A Comparative Analysis of Machine Translation and Human Translation: Efficacy of Poetry Translation from Urdu to English
DOI:
https://doi.org/10.63283/IRJ.04.01/02Keywords:
Neural Machine Translation, Google Translate, Berman’s Model, Iqbal’s Poetry, Deforming TendenciesAbstract
Poetry is essentially the most condensed and pragmatically loaded form of art. The daunting task of effectively translating poetry requires avant-garde translating acumen. With the advent of neural machine translation, the debate on Human vs. Machine Translation and the speculation of Machine Translation replacing humans went rife. The current study aims to gauge the efficacy of Google Translate’s (MT) rendering of Iqbal’s poem La Illaha Ilallah as compared to Bashir Ahmed Dar’s Human Translation (HT) of the same poem.

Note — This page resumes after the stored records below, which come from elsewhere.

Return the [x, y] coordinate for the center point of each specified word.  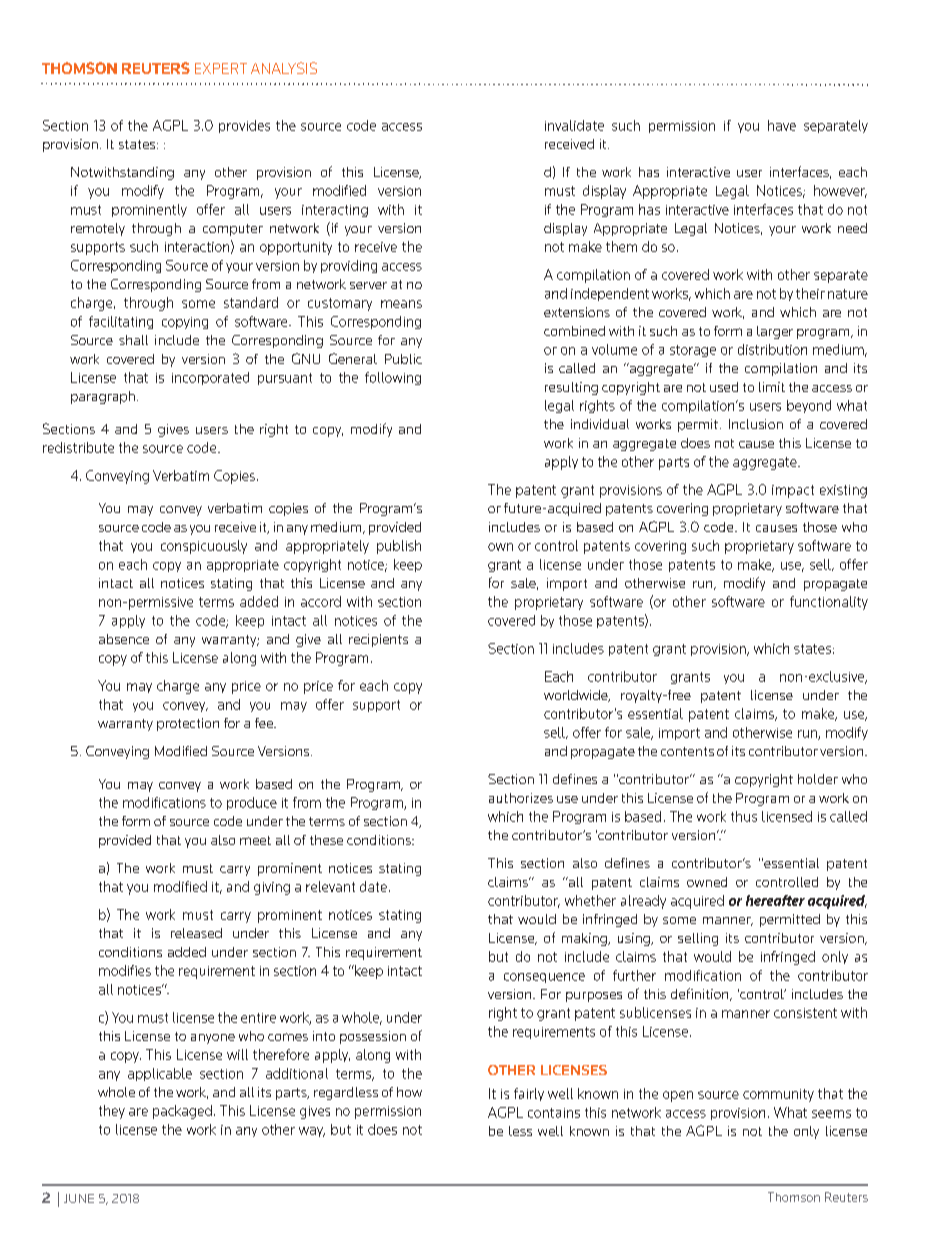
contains [554, 1113]
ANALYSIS [284, 68]
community [778, 1095]
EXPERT [221, 68]
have [782, 125]
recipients [378, 640]
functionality [829, 603]
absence [124, 639]
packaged [182, 1112]
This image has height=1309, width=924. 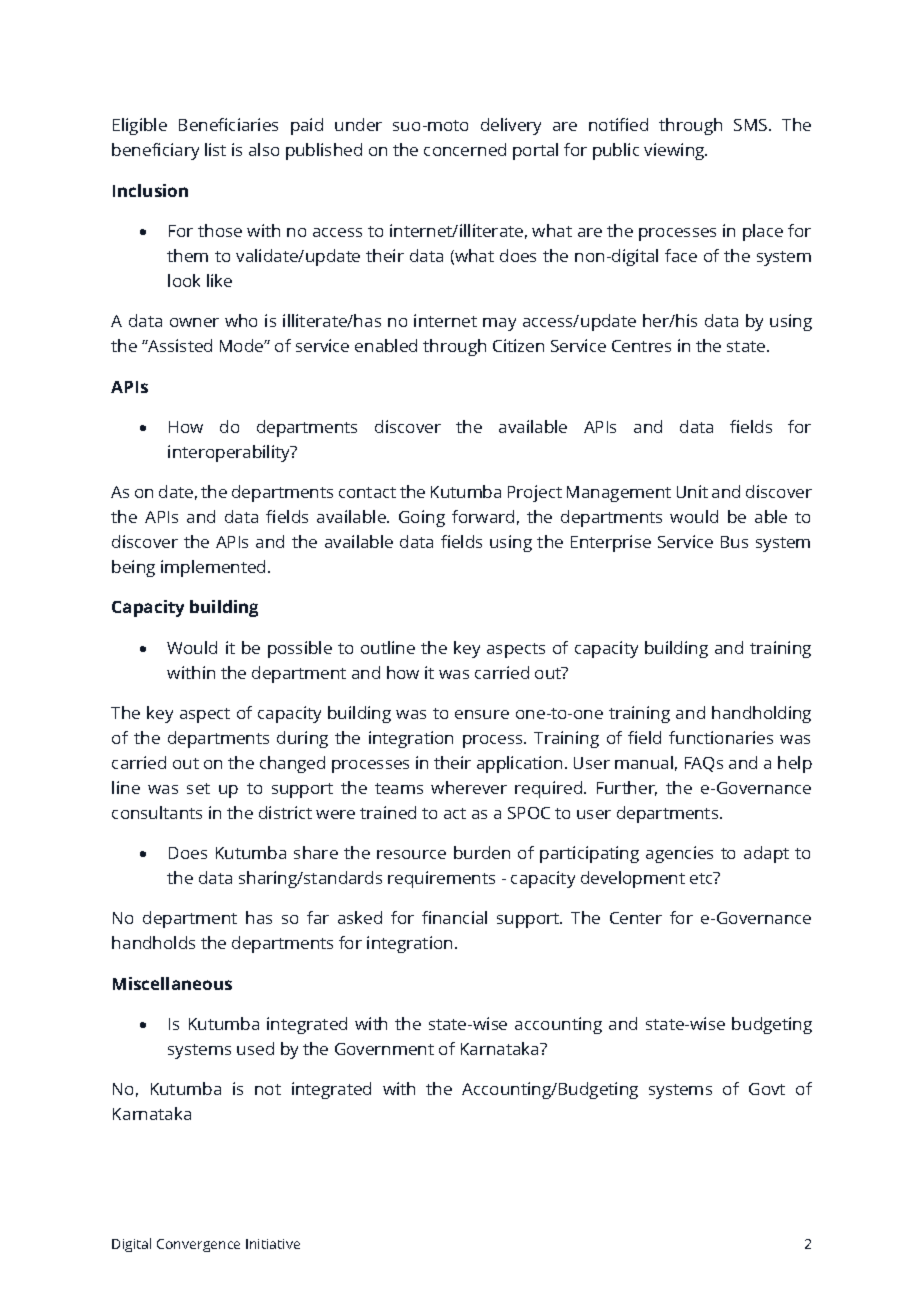 I want to click on Unit, so click(x=692, y=491).
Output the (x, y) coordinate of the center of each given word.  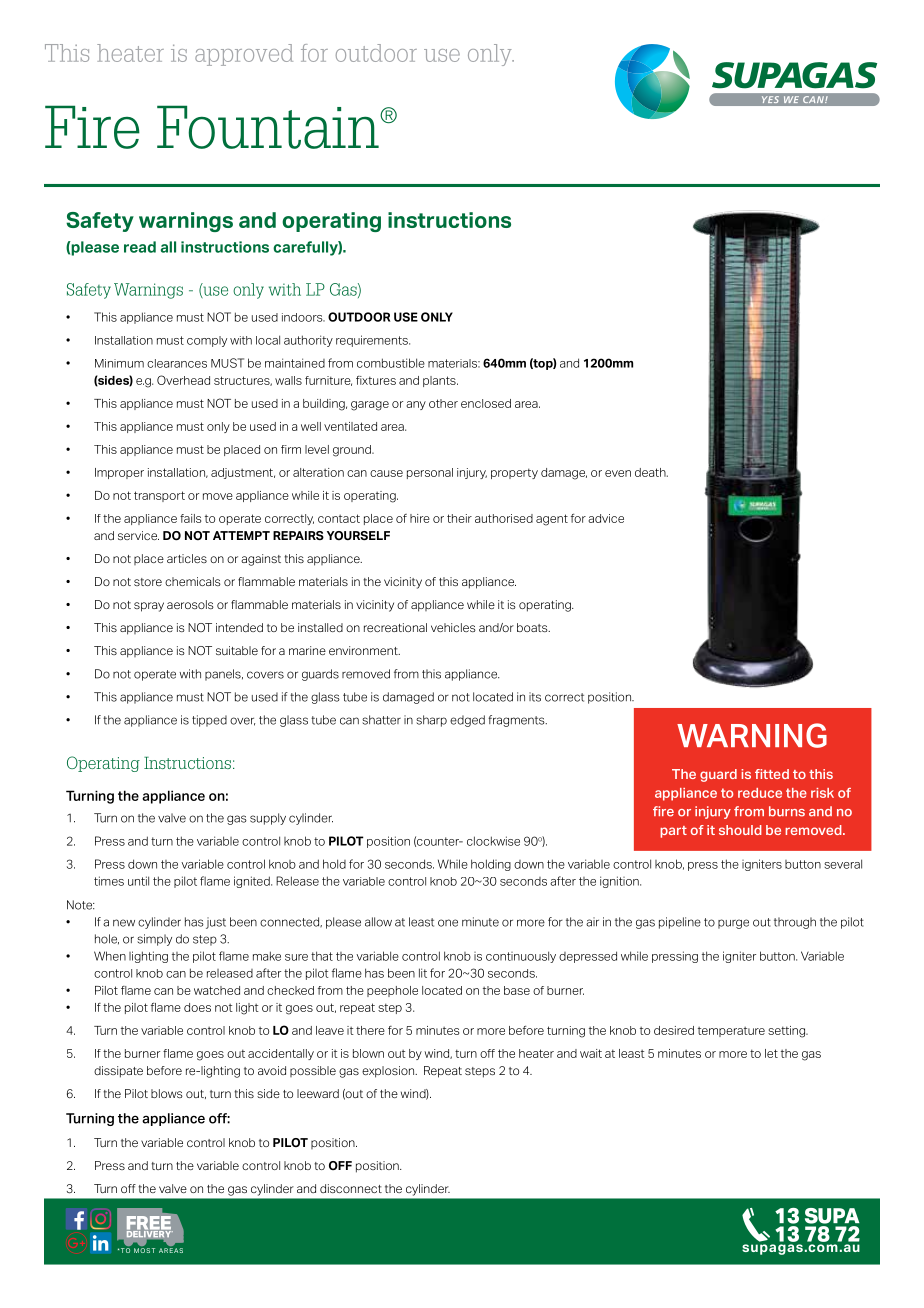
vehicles (453, 627)
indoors (303, 317)
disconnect (351, 1188)
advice (606, 518)
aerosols (190, 604)
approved (244, 55)
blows (167, 1093)
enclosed (486, 403)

Bahir Ahmed Dar published his English translation of the chosen poem in his book ‘Rod of Moses’. This study examines the impact of Antoine Berman’s deforming tendencies on the Machine and Human English translations of Iqbal’s poem La Illaha Ilallah. Moreover, the study aims to find out how lexical elements change in the translations of the source language to make it suitable for the target language audience by adopting the deforming tendencies. It is a qualitative type of study employing Berman’s Model of Twelve Deforming Tendencies to analyze which strategies were used in both the English translation of Iqbal’s Urdu poem. The data of the Source Urdu Text was collected from the Internet Archive, and that of Human Translation was taken from Bashir A. Dar’s book Rod of Moses. To generate the Machine Translation, Google Translate was used to generate the MT output. The results indicated that the MT of the work suffered from lexical mismatches, destruction of rhythm and destruction of vernacular networks, rendering an erroneous and vague translation, while HT managed to retain the cultural and contextual essence of the source text. The findings also revealed that the Human translation also faced many deformative tendencies but successfully maintained the genre and social stance of the author. Overall, it appears that poetry translation may benefit from a human translator's profound attention to cultural and contextual detail, which is ignored by NMT tools such as Google Translate, leading to inconsistencies in the translation.